In the “wide world” we talk freely and joyously about our children who are living, but it seems to make people profoundly uncomfortable to talk about my dead son. Precious are the few who actually begin a conversation about him or look relaxed enough to listen when I mention his name. And precious are the parents I have met at The Compassionate Friends, who all understand my need to talk about my child.
So let me tell you about my boy! Tommy tumbled into life around 4 a.m. on July 29th, 1987. The room was dimly lit, respectfully quiet, and he came out yelling! He continued to be a loud and colourful presence in the world, engaging us, challenging us, enticing and enthralling us. He was passionate and energetic, and focused his whole attention on things he was interested in. At age 10, he knew so much about Star Wars he could re-enact any portion of the script, mimicking all the voices to perfection. By 12, he learned to skateboard and the next four years were spent perfecting tricks and techniques and jumping off high places. I was relieved when his interest in music started to overtake his interest in skateboarding. He saved his money to buy first an acoustic drum kit and then an electronic one so he could use headphones and practice any time of day or night.
He graduated from high school in 2005 and spent the next year travelling (as his sister had before him). This time last year, he was in his second year of College where he studied things like political science, philosophy, and religion – he loved thinking about BIG questions. He played in a band called the SSRIs – which is the generic name for anti-depressants! He was in love for the first time, with a wonderful young woman, and he had many, many friends who loved him dearly.
Early in the morning of June 30, 2008, Tommy and a friend decided to climb onto the roof of a restaurant near his house, to greet the dawn. As the sun rose, Tommy was dancing, and shouting, and jumping when he crashed through a skylight and fell 35 feet to the concrete floor below. He sustained a critical head injury and died 36 hours later. The police report says: “No evidence of foul play; just an innocent act, gone wrong.”

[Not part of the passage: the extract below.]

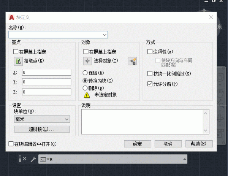Screen dimensions: 228x176
Task: Expand the block name (名称) dropdown
Action: (x=105, y=35)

Tom’s sister Lindsay wrote in his obituary: “Tommy’s legacy will be in reminding us to extract all the joy that we can from life, every day.”
I’m having trouble with joy right now. I don’t quite “get it” that this brilliant life force is no longer in the world.
But I notice that talking about Tommy, to those who will listen, lifts the weight of grief and despair for a bit, allowing me to believe that I may survive this loss and find my way back to joy one day. So thanks for listening!